<<<<
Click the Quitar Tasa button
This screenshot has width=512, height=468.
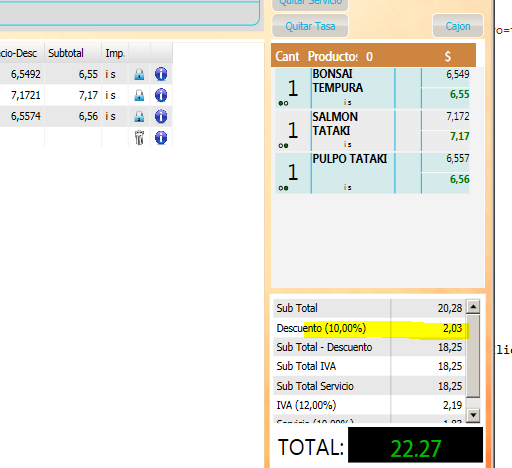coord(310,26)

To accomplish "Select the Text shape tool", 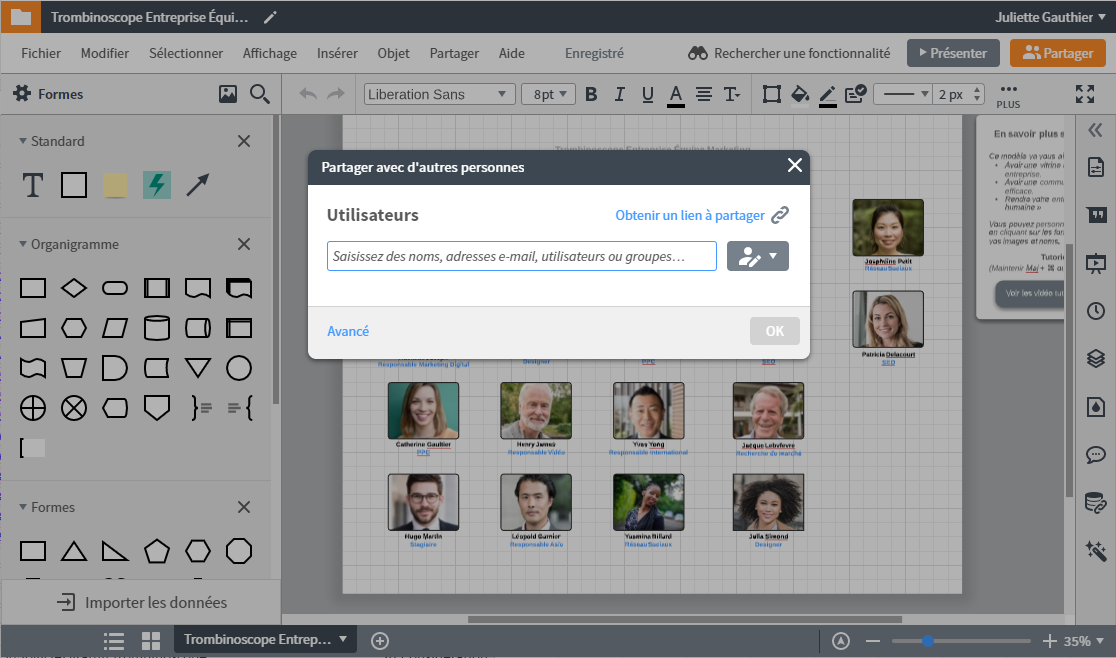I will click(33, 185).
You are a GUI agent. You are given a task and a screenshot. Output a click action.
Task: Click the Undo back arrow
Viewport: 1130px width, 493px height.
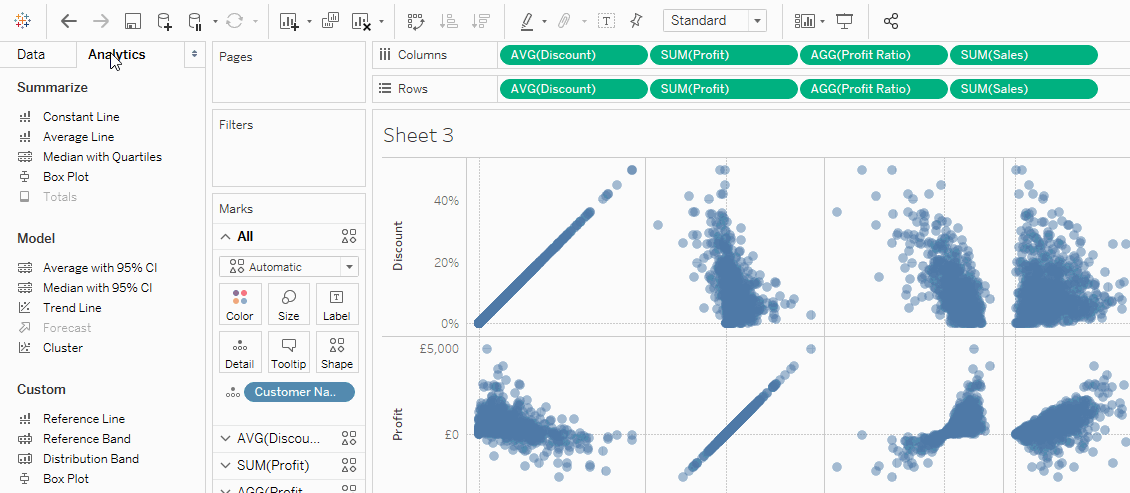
>>>>
**What you should do**
Please copy the lines from the one containing "You are a GUI" through the end of the items above, both ends included, and leave the pictures out of your copy.

**Result**
You are a GUI agent. You are given a task and a screenshot. Output a click action.
Task: Click the Undo back arrow
Viewport: 1130px width, 493px height.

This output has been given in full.